Yeats’ poem “The Second Coming” came into my mind the day after October 7th when Hamas attacked Israel. The poem is so eerily prescient, so nightmarish, I thought I oughtn’t to make the Stratford Crier readers even more distraught than we are. But we read the papers, yes? We watch the ghastly pictures on TV, yes? So I think we can read this poem. For here is Yeats, a poet who 100 years ago seems to have prophesied, in metaphorical terms, both what happened on October 7th, and what may happen in future as a result. For all its terror, it is so beautifully written.

The Second Coming

By William Butler Yeats

Turning and turning in the widening gyre
The falcon cannot hear the falconer;
Things fall apart; the centre cannot hold;
Mere anarchy is loosed upon the world,
The blood-dimmed tide is loosed, and everywhere
The ceremony of innocence is drowned;
The best lack all conviction, while the worst
Are full of passionate intensity.

Surely some revelation is at hand;
Surely the Second Coming is at hand.
The Second Coming! Hardly are those words out
When a vast image out of Spiritus Mundi
Troubles my sight: somewhere in sands of the desert
A shape with lion body and the head of a man,
A gaze blank and pitiless as the sun,
Is moving its slow thighs, while all about it
Reel shadows of the indignant desert birds.
The darkness drops again; but now I know
That twenty centuries of stony sleep
Were vexed to nightmare by a rocking cradle,
And what rough beast, its hour come round at last,
Slouches towards Bethlehem to be born?

The Second Coming” is a complex poem, but we understand what it means almost through our skin before we analyze it. Yeats wrote this poem after World War I, after the Russian Revolution and his own Ireland’s unrest. He is telling us, in metaphor, that history not only repeats itself, but our world is on the brink of destruction.

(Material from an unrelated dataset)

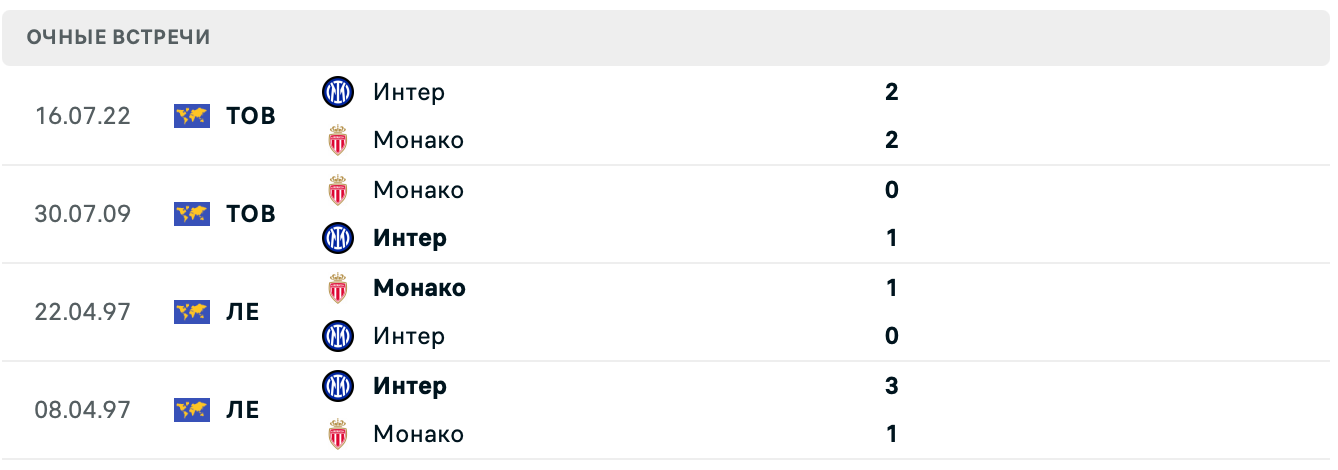
Task: Click the Inter crest in the 16.07.22 match
Action: click(338, 92)
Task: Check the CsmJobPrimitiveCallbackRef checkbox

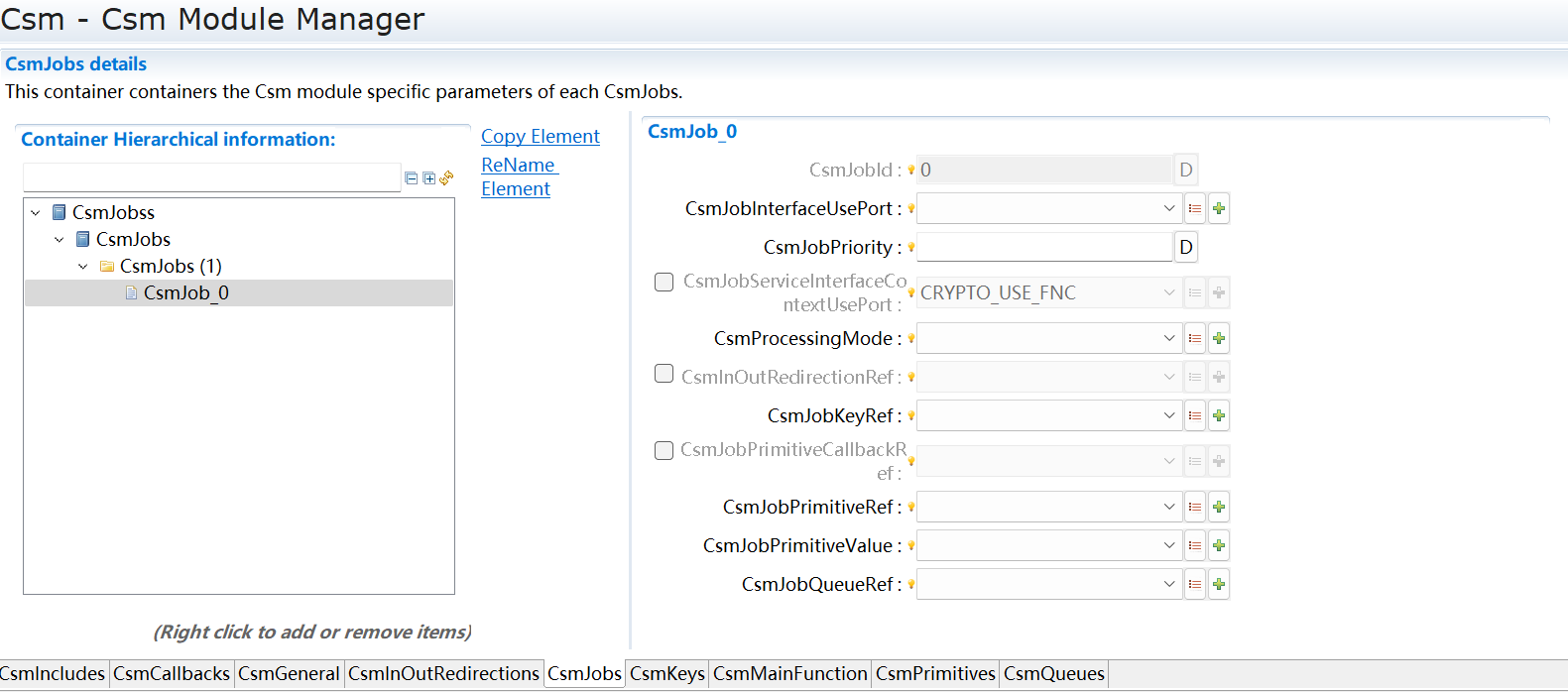Action: point(664,451)

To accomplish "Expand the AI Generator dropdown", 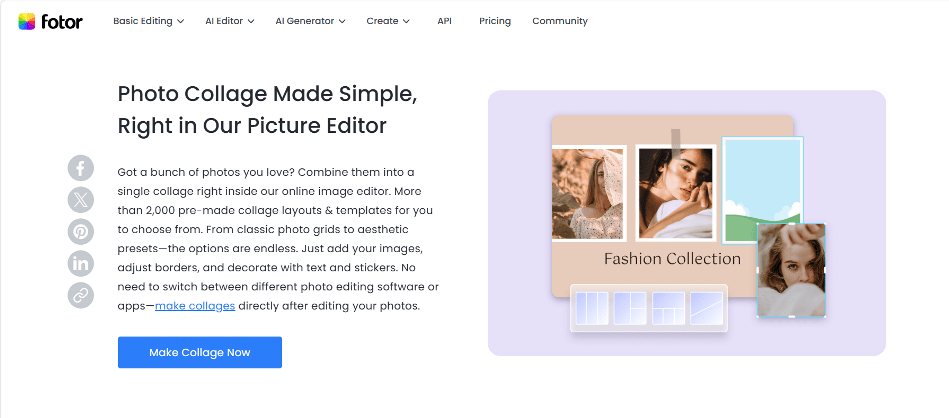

In the first stanza, Yeats uses the word “gyre” (a spiral, circular motion) to mean the cyclical view of history. The gyre of the world is widening, the world is spiraling out of control. The “falconer” (Man) has lost control over earth and nature (the “falcon”). Yeats writes that these are the end days, that the world has sunk into moral rot. “The ceremony of innocence is drowned.”

In the second stanza, Yeats tells us that the Second Coming must be at hand. (The Second Coming is John of Patmos prediction, in Revelation, that Christ will come again—a belief held both by Christians and Muslims.) But then the poet has second thoughts, and a vision. He sees an image stemming from the Spiritus Mundi (the world’s collective spirit), and it is NOT Christ, NOT a Savior but something terrible, something sinister—a beast, a grotesque monster, with the head of a man and a lion’s body, and “A gaze blank and pitiless as the sun.” Yeats leaves us with the question: “And what rough beast, its hour come round at last, /Slouches towards Bethlehem to be born?”

And so we are left asking ourselves: In what manner will the beast manifest itself? The beast can be many things: Hate. War. Government. Climate change. A tyrant for president. Worldwide anarchy. Unbelievable atrocities. Moreover, the beast could be all of these.

Yeats gave us his prophesy. He reported his vision. Now we must not just pray and hope. We must work to prove him wrong.

William Butler Yeats (born 1865 in Dublin, Ireland, died in France in 1939) is one of the greatest of all Irish poets. Yeats was very involved in political, cultural and spiritual matters, and, with Lady Gregory, founded the Abbey Theater. He was awarded the Nobel Prize for Literature in 1923.